# Sportsbook Evaluation
This notebook will pull historical line data and game outcomes from covers.com and create a calibration curve which we can use to evaluate how effective sportsbooks are at setting betting lines for nhl games. We will then use this data to determine the accuracy of our own model that we create.
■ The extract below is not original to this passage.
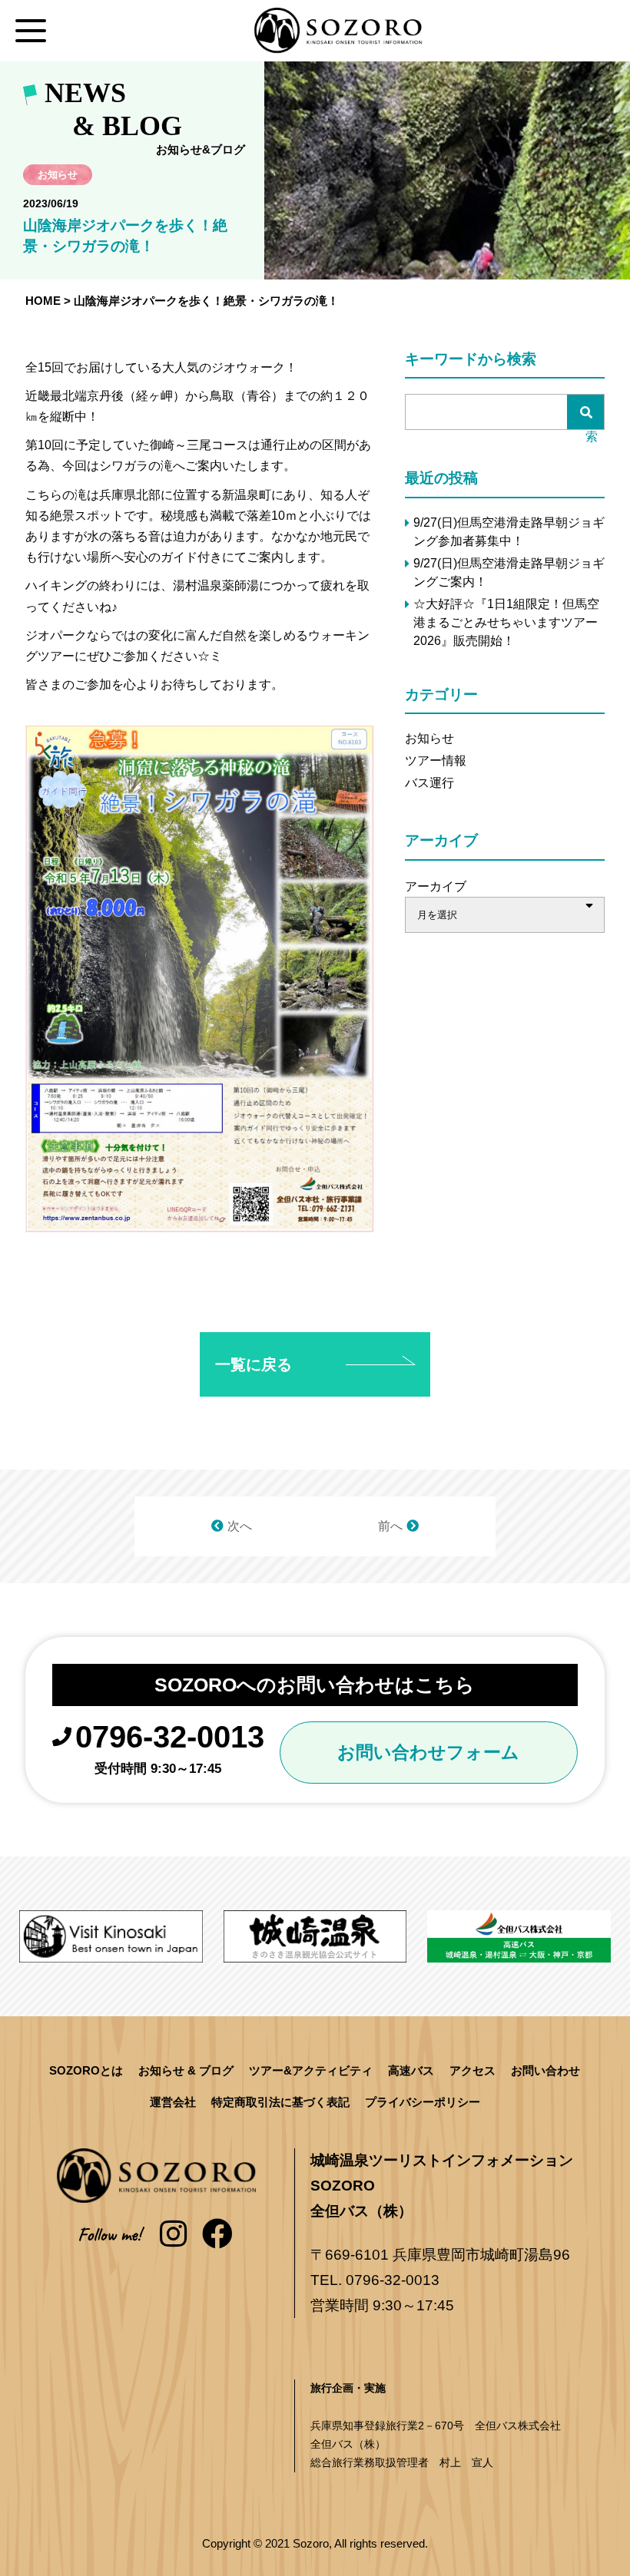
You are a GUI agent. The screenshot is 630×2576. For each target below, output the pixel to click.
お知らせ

This notebook will accomplish the following:
1. Get a list of dates that NHL games were played in the 2018/2019 season
2. For every game in the 2018/2019 season we will pull the betting lines and result of the game. We will use this season as it was the last full season played that wasn't shortened due to COVID.
3. Determine how accurate sportsbooks were at predicting the winner of games over the whole season

In [4]:
from bs4 import BeautifulSoup
import datetime as dt
import matplotlib.pyplot as plt
import os
import pickle
from sklearn.calibration import calibration_curve
from sklearn.metrics import accuracy_score, brier_score_loss
import requests
import re
import sys
%matplotlib inline


## Remove Duplicates
This function will come in handy later. All it does is take a list and removes and duplicate values from that list. Example [cat,dog,duck,dog] will return [cat,dog,duck].

In [3]:
def remove_duplicates(x):
    """
    takes a list and removes duplicates from that list
    ...
    Parameters
    ----------
    x: list
        list from which duplicates will be removed
    Returns
    -------
    list
        list with duplicates removed
    """
    return list(dict.fromkeys(x))

## Pull NHL Betting Line Data
We will get our data from covers.com. This function will first return a list of every date an NHL regular season game was played in the season specified.

In [5]:
def get_nhl_dates(season):
    """
    returns a list of all dates NHL games were played in the specified season
    ...
    Parameters
    ----------
    season: int
        the two years of the season that nhl dates will be retrieved for (ex. 20192020)
    Returns
    -------
    list[dt.datetime]
        a list of datetime objects
    """
    # Determine the two years that NHL games were played for that season
    year1: int = int(str(season)[:4])
    year2: int = int(str(season)[4:])

    # Form the url and get response from hockey-reference.com
    url: str = f'https://www.hockey-reference.com/leagues/NHL_{year2}_games.html'
    resp: type = requests.get(url)

    # Find all the days games were played for year1 and year 2.
    days1: List[str] = re.findall(f'html">({year1}.*?)</a></th>', resp.text)
    days2: List[str] = re.findall(f'html">({year2}.*?)</a></th>', resp.text)
    days: List[str] = days1 + days2

    # Remove duplicates and convert strings to datetime
    days = remove_duplicates(days)
    dates: List[dt.datetime] = [dt.datetime.strptime(d, '%Y-%m-%d') for d in days]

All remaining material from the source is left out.